• _SUPPLIED RECORDS_

/---

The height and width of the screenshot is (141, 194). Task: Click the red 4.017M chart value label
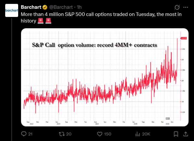click(x=184, y=38)
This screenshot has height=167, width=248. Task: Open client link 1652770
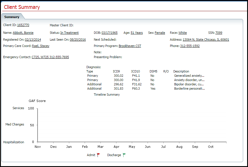[23, 25]
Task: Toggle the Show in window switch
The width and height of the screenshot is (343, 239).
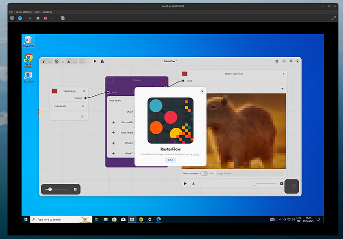Action: [204, 173]
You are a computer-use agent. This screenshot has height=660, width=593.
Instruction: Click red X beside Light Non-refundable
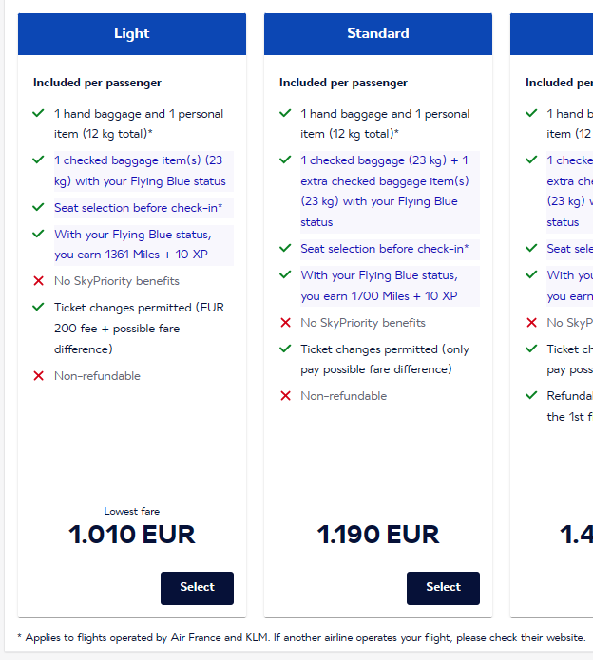click(38, 376)
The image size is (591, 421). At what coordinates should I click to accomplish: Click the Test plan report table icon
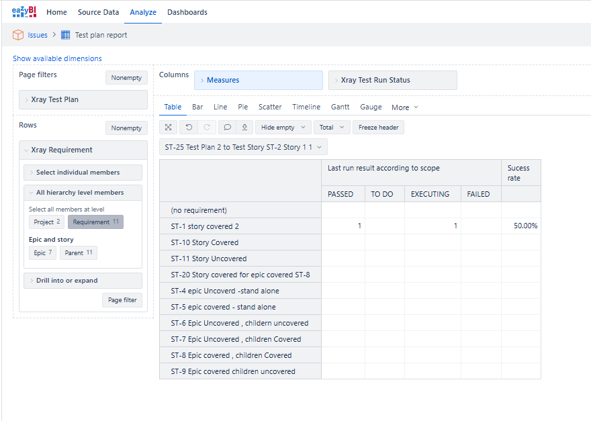pos(66,35)
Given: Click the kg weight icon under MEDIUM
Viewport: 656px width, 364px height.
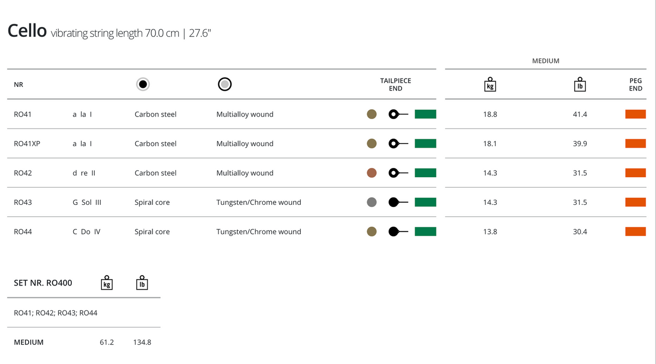Looking at the screenshot, I should point(490,84).
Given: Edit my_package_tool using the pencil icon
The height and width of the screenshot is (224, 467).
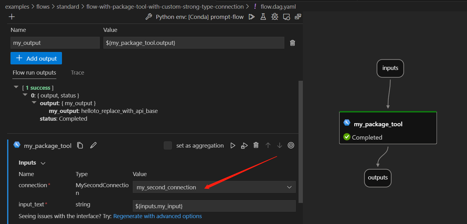Looking at the screenshot, I should pyautogui.click(x=93, y=145).
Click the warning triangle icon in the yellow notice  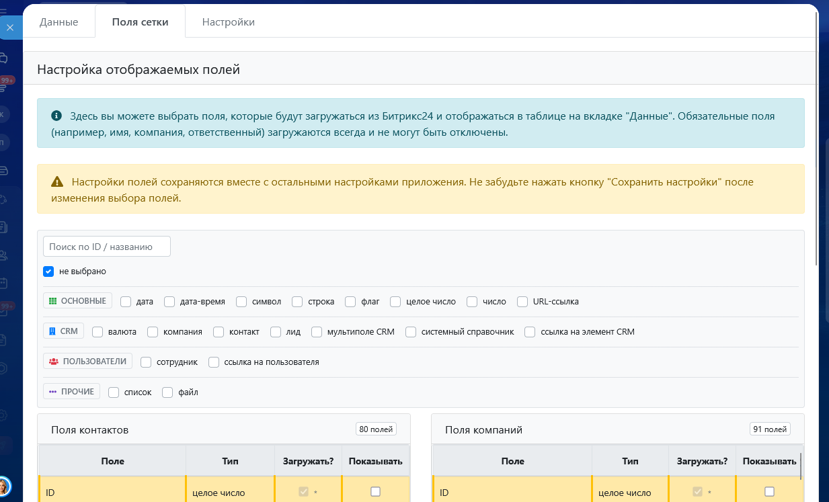point(57,182)
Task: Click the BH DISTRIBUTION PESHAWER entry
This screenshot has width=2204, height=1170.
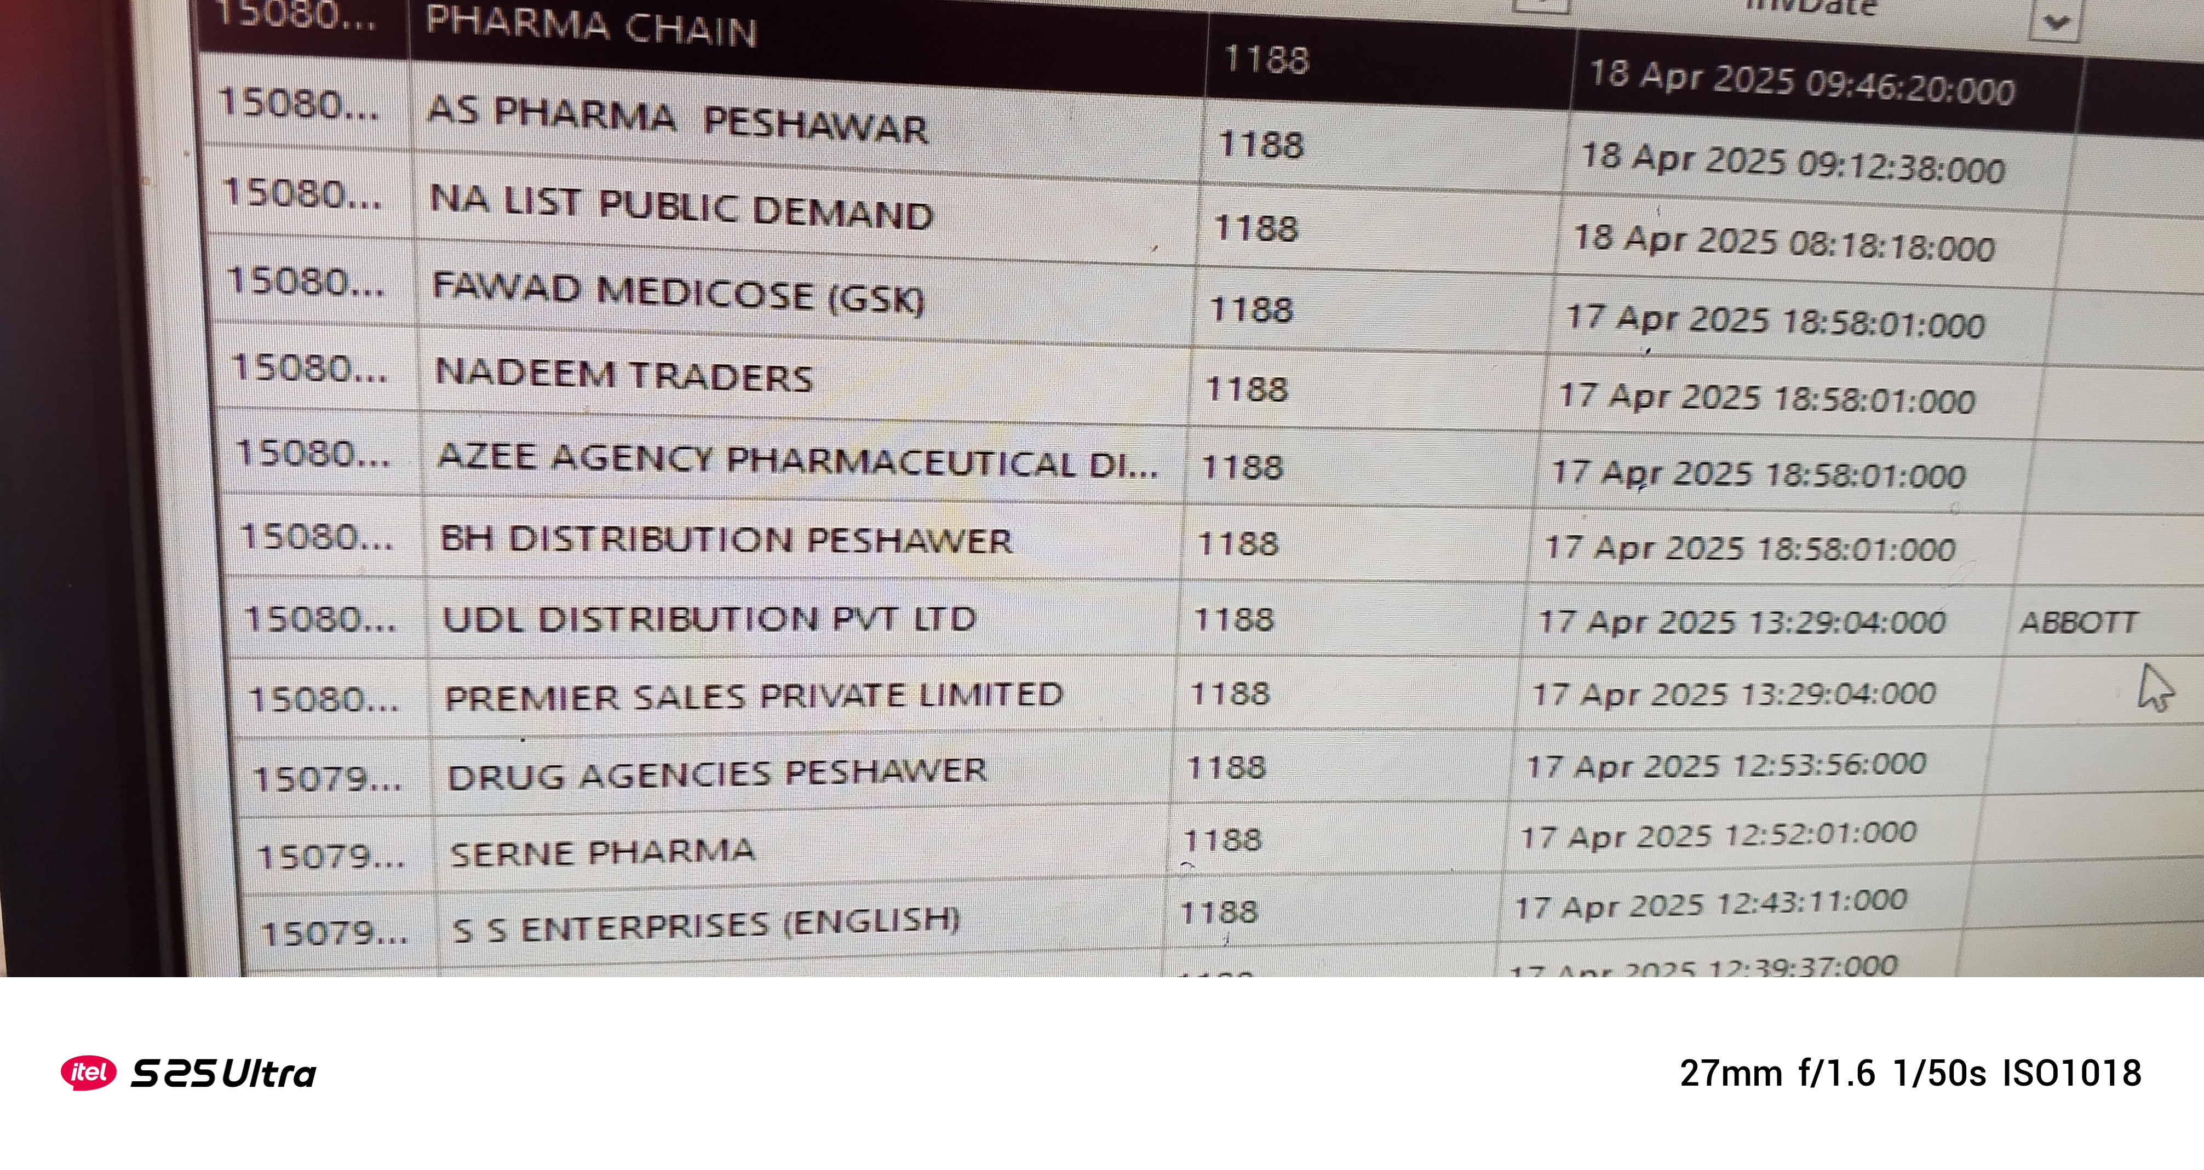Action: pyautogui.click(x=726, y=540)
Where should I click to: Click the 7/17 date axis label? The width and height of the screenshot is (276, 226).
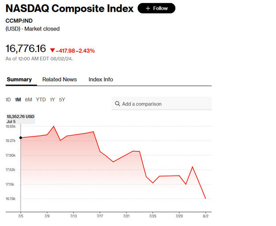tap(100, 216)
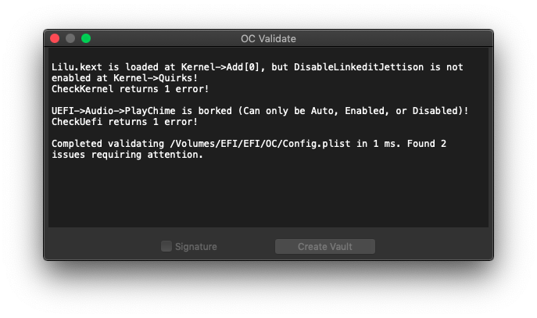Click the Lilu.kext word in output
Image resolution: width=537 pixels, height=318 pixels.
[77, 66]
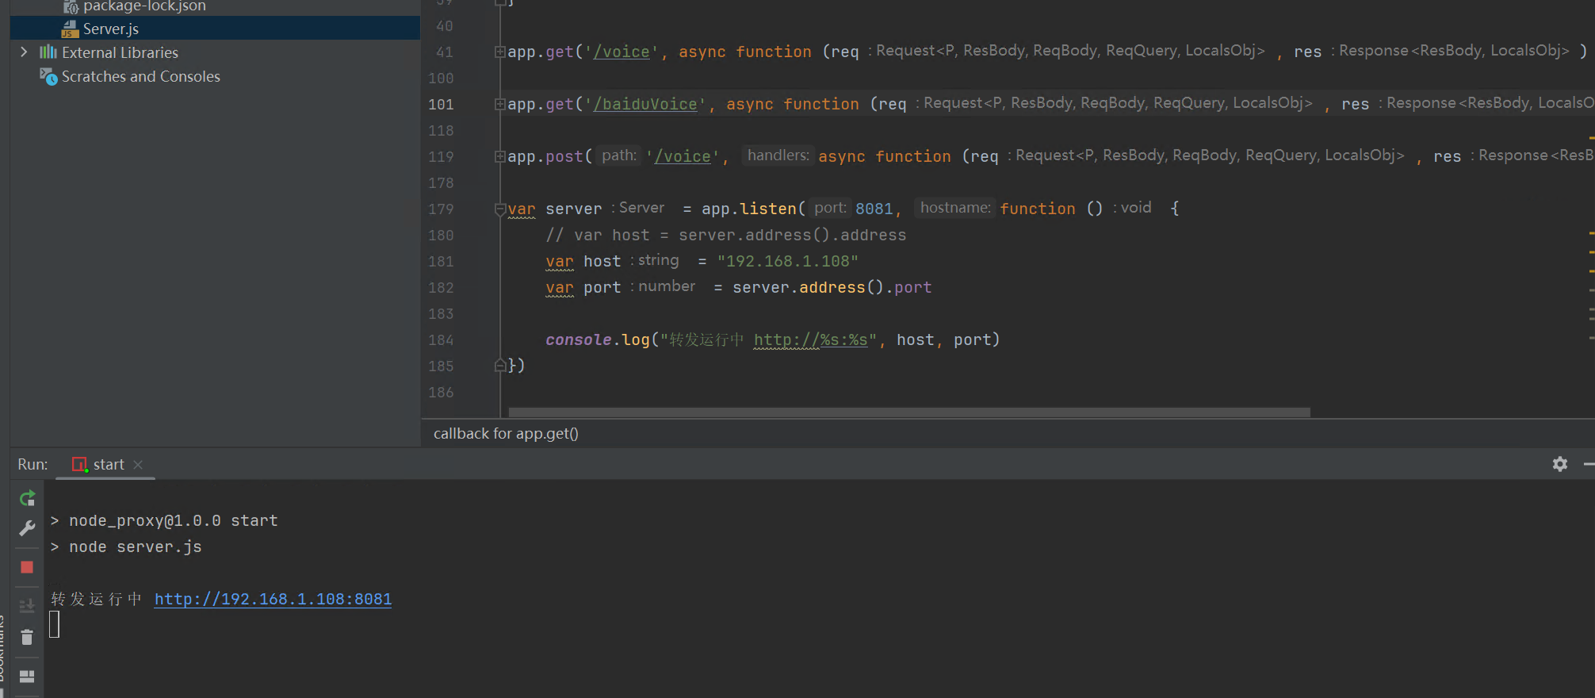Close the start run tab
Image resolution: width=1595 pixels, height=698 pixels.
pyautogui.click(x=138, y=465)
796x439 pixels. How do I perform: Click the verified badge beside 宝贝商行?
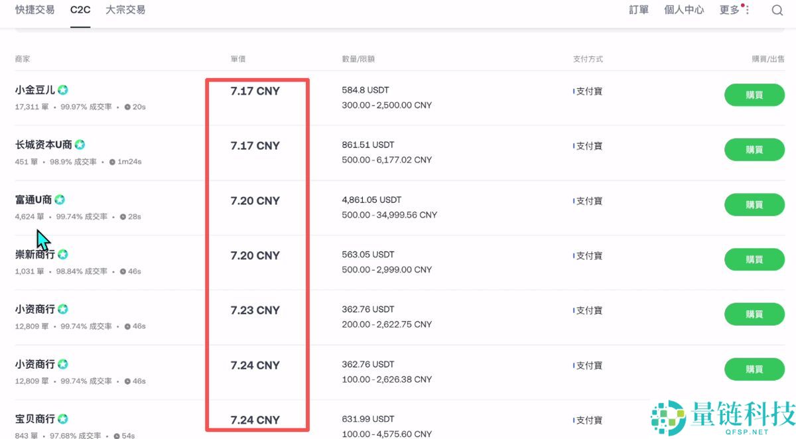click(63, 419)
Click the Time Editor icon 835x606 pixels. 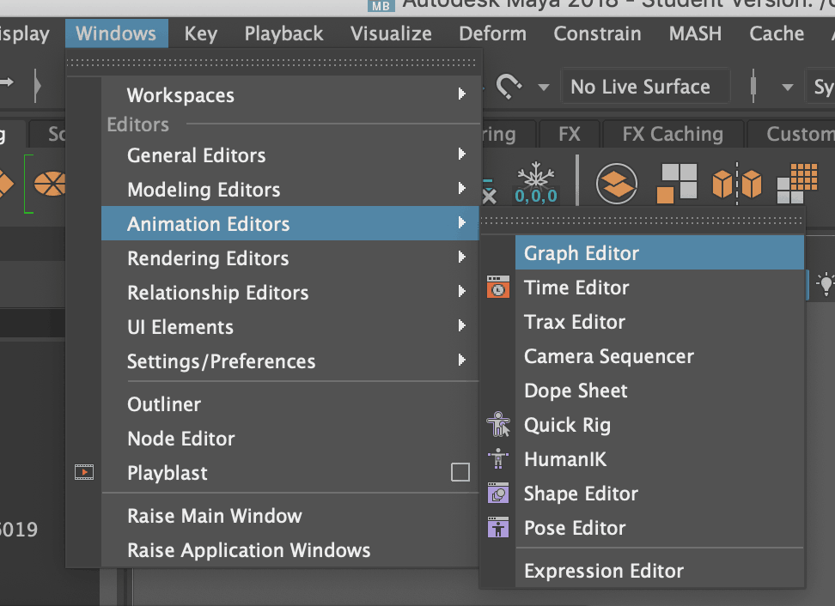pos(497,288)
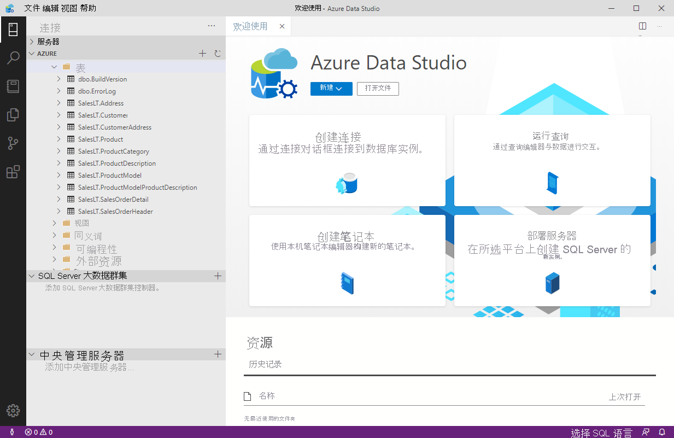The width and height of the screenshot is (674, 438).
Task: Expand the SalesLT.Product table node
Action: click(x=59, y=139)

\---

• _THE PROBLEM_
Please copy all lines of the listing in which the string "Given" occurs.

• _ANSWER_
Given: Click the kg weight icon under MEDIUM
Given: Edit my_package_tool using the pencil icon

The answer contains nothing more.